Plus grave: selon la Cour des comptes, non seulement l’expérience non-concluante de Bouillante a empêché le développement de la géothermie dans tous les autres DOM, mais elle a aussi été préjudiciable à toute la filière française : « les industriels français de la filière ne disposent d’aucune référence sur leur propre marché alors que la production d’électricité géothermique se développe rapidement dans le monde. »
Conclusion des magistrats qui, rappelons-le, ne font pas de politique mais ont pour seule obsession de voir la ligne des recettes supérieure à celle des dépenses : il faut ouvrir la capital à un industriel privé. Ségolène Royal et Emmanuel Macron ont applaudi. L’entreprise américaine Ormat Technologies devrait donc prochainement apporter 50 millions d’euros, plus des promesses d’investissement pour porter la puissance de la centrale à 40 MWh d’ici 2020. Cette société privée détiendra alors 80 % du capital.

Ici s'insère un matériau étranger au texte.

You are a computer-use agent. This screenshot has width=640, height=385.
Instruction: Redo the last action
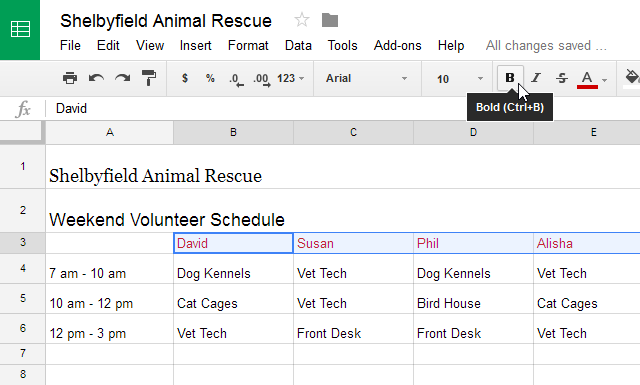122,78
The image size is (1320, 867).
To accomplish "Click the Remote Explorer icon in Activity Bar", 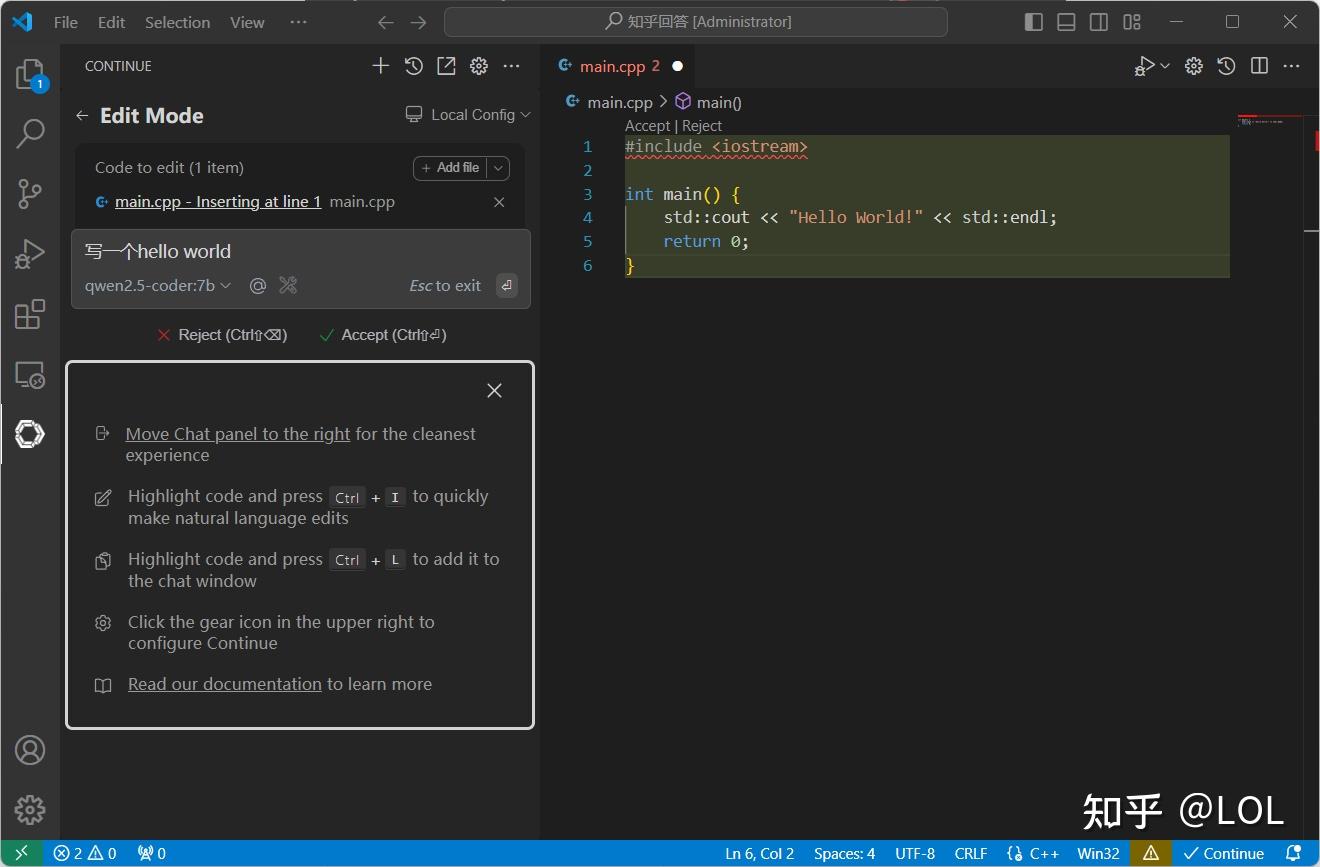I will 30,374.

Ce qui a fait bondir Alain Plaisir, qui a monté le « Collectif de défense du patrimoine géothermique de la Guadeloupe » pour s’opposer à cette opération censée se concrétiser en septembre. « Si on veut atteindre un jour l’autonomie énergétique en Guadeloupe, nous devons avoir une stratégie globale, explique-t-il. Il faut donc que cet équipement qui fait partie de notre patrimoine reste public. Si l’État n’est pas capable de la faire, pourquoi ps la Région ? » Dans sa lettre ouverte, le collectif explique notamment qu’une partie de l’usine « a été entièrement rénovée il y a deux ans avec des fonds publics; que la région Guadeloupe y a largement contribué (…). c’est donc à notre avis, un cadeau extraordinaire qui est fait à cette entreprise américaine avec l’argent public.  Mais que faire du « déficit structurel » de la centrale ? A priori, il n’y en aura plus, car avant de signer, Ormat a obtenu un prix d’achat par EDF de 170 euros le MWh.